Stored items from a collection:
═══

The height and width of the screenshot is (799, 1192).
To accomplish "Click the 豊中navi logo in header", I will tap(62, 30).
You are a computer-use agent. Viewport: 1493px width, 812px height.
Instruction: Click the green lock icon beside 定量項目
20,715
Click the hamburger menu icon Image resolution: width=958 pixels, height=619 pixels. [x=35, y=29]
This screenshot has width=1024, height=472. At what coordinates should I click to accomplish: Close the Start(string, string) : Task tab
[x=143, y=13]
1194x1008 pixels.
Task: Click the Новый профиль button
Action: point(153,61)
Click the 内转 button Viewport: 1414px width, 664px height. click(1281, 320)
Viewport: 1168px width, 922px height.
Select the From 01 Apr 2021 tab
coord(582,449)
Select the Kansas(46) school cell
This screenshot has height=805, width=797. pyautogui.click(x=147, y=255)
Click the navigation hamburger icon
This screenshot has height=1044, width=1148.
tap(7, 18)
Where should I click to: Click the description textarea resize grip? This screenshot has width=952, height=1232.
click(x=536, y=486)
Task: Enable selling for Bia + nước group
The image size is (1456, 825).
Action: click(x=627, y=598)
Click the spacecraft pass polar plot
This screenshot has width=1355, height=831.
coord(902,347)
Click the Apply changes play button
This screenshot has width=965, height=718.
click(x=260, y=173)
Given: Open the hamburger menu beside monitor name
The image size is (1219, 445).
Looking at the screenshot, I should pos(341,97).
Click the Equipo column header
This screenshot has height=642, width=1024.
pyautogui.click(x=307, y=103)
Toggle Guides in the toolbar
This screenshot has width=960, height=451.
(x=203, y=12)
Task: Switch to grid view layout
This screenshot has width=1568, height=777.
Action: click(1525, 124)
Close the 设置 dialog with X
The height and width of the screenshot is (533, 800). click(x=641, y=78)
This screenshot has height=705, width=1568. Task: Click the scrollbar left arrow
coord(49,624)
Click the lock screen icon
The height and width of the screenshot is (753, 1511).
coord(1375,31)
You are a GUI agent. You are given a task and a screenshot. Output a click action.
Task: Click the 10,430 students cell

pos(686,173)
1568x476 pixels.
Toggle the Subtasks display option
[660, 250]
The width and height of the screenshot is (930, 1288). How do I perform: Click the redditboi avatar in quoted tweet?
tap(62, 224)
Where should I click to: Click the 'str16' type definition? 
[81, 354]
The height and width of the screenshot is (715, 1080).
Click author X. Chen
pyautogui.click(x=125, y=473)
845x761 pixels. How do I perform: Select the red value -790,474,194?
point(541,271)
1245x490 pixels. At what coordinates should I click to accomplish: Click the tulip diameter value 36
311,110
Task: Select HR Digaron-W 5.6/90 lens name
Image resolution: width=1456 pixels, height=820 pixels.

═══

DIRECTIONS ▸
Say every entry again, exactly as it reads.

ANSWER BOX ▸
The height and width of the screenshot is (799, 1192).
To accomplish "Click the 豊中navi logo in header", I will tap(62, 30).
You are a computer-use agent. Viewport: 1493px width, 812px height.
Instruction: Click the green lock icon beside 定量項目
20,715
Click the hamburger menu icon Image resolution: width=958 pixels, height=619 pixels. [x=35, y=29]
This screenshot has width=1024, height=472. At what coordinates should I click to accomplish: Close the Start(string, string) : Task tab
[x=143, y=13]
1194x1008 pixels.
Task: Click the Новый профиль button
Action: point(153,61)
Click the 内转 button Viewport: 1414px width, 664px height. click(1281, 320)
Viewport: 1168px width, 922px height.
Select the From 01 Apr 2021 tab
coord(582,449)
Select the Kansas(46) school cell
This screenshot has height=805, width=797. pyautogui.click(x=147, y=255)
Click the navigation hamburger icon
This screenshot has height=1044, width=1148.
tap(7, 18)
Where should I click to: Click the description textarea resize grip? This screenshot has width=952, height=1232.
click(x=536, y=486)
Task: Enable selling for Bia + nước group
The image size is (1456, 825).
Action: click(x=627, y=598)
Click the spacecraft pass polar plot
This screenshot has width=1355, height=831.
coord(902,347)
Click the Apply changes play button
This screenshot has width=965, height=718.
click(x=260, y=173)
Given: Open the hamburger menu beside monitor name
The image size is (1219, 445).
Looking at the screenshot, I should pos(341,97).
Click the Equipo column header
This screenshot has height=642, width=1024.
pyautogui.click(x=307, y=103)
Toggle Guides in the toolbar
This screenshot has width=960, height=451.
(x=203, y=12)
Task: Switch to grid view layout
This screenshot has width=1568, height=777.
Action: click(1525, 124)
Close the 设置 dialog with X
The height and width of the screenshot is (533, 800). click(x=641, y=78)
This screenshot has height=705, width=1568. Task: Click the scrollbar left arrow
coord(49,624)
Click the lock screen icon
The height and width of the screenshot is (753, 1511).
coord(1375,31)
You are a GUI agent. You are given a task and a screenshot. Output a click action.
Task: Click the 10,430 students cell

pos(686,173)
1568x476 pixels.
Toggle the Subtasks display option
[660, 250]
The width and height of the screenshot is (930, 1288). How do I perform: Click the redditboi avatar in quoted tweet?
tap(62, 224)
Where should I click to: Click the 'str16' type definition? 
[81, 354]
The height and width of the screenshot is (715, 1080).
Click author X. Chen
pyautogui.click(x=125, y=473)
845x761 pixels. How do I perform: Select the red value -790,474,194?
point(541,271)
1245x490 pixels. At what coordinates should I click to accomplish: Click the tulip diameter value 36
311,110
Task: Select HR Digaron-W 5.6/90 lens name
Image resolution: width=1456 pixels, height=820 pixels.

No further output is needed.